Saturday, June 12, 2010

The Owl & the Pussycat



At daybreak they stopped at the ocean
Took a walk as they watched the sun rise
In the palm of God's hand
They rolled in the sand
As the lazy foam danced in the tide


Corinne West, "The Road to No Compromise"

Though it's only an EP of six songs*, one of them a cover, this record is full of little mysteries and illuminations. I've been an on and off fan of Kelly Joe Phelps since his first record; Corinne West's name meant nothing to me until recently, though she's released three earlier CDs. They met late last year and are now touring together; whether they're "a couple" I have no idea but musically their alliance seems to have benefited both parties, Kelly Joe by bringing him down to earth and smoothing out some of his eccentricities, Corinne West by giving her songs (all of which she has recorded before) the fire and momentum lent by Kelly Joe's guitar playing, which has never been less than brilliant even when, in the past, some of his own material tended to be a little opaque. Compare the fairly tame version of "The Road to No Compromise" on Corinne's first record to the one on Magnetic Skyline and you'll appreciate the difference. His playing here is driving and relentless but never obtrusive.

But give full credit to Corinne West for her songwriting. In the week or so since this record arrived I've given repeated listens to "Whiskey Poet," "Mother to Child," and the other tracks and I keep finding more things hidden in their depths; since some of them first appeared almost ten years ago when she must have been pretty young she clearly has a gift.
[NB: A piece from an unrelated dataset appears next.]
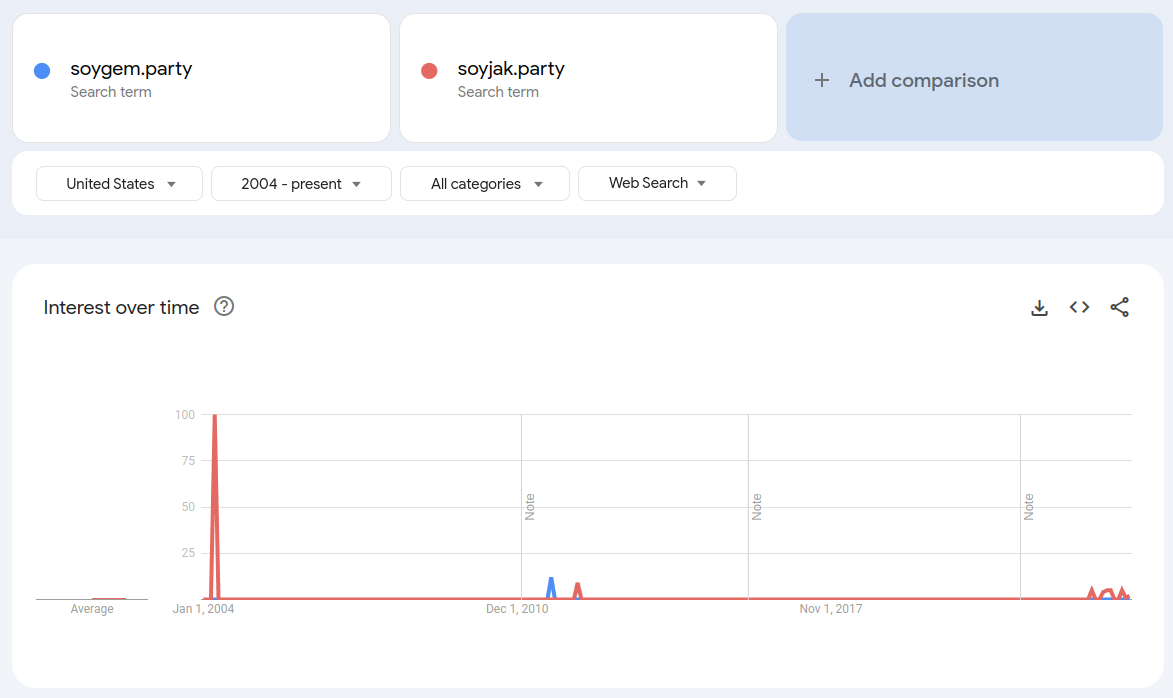
Task: Click the plus icon on Add comparison
Action: pyautogui.click(x=822, y=80)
Time after time some little detail leaps out, like the brilliant and unexpected last line of "The Road to No Compromise."
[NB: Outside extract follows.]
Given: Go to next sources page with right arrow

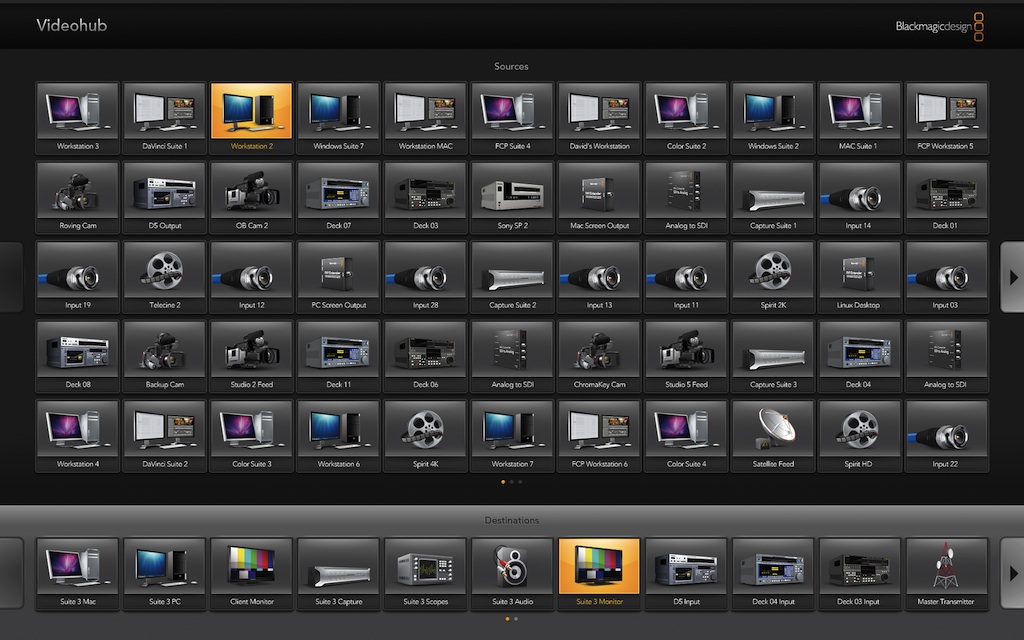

To the lost child the road is a cradle
For the outlaw the road's where you hide
Takin' you in
You travel again
'Till blindness becomes sight


As for the title of this post, it first struck me when I was listening to this song that some of the stanzas seemed to capture the deft touch and rhythms of Edward Lear's timeless nursery rhyme, which ends, for those who don't remember it from their childhoods or those of their children, as follows:

They dined on mince, and slices of quince,
Which they ate with a runcible spoon;
And hand in hand, on the edge of the sand,
They danced by the light of the moon,
The moon,
The moon,
They danced by the light of the moon.


Then it came to me that both compositions were, in the end, about lovers setting out together to find their place in the world, and even though Corinne West's song was written long before she and Kelly Joe Phelps met, Kelly Joe makes a very fine owl, though, things being different in our day, he's not the only one crooning over a "small guitar." I'm not a believer in metempsychosis, but I find appealing the idea that the wandering shade of Edward Lear, stranded in 21st-century California, might temporarily have made its abode in the body of a young woman writing a road song.

(By the way, kudos to the designer of the packaging, aprobertsarts.com, for the clever emblem containing the musicians' names. It's made to look like an old soda bottle cap; the back cover reproduces several antique bottle caps, made to appear as if they were affixed "magnetically" to a metal surface, possibly a weathered refrigerator magnet.)

*Soon to be expanded to a full album to be released by Tin Angel in the UK, reportedly in September 2010.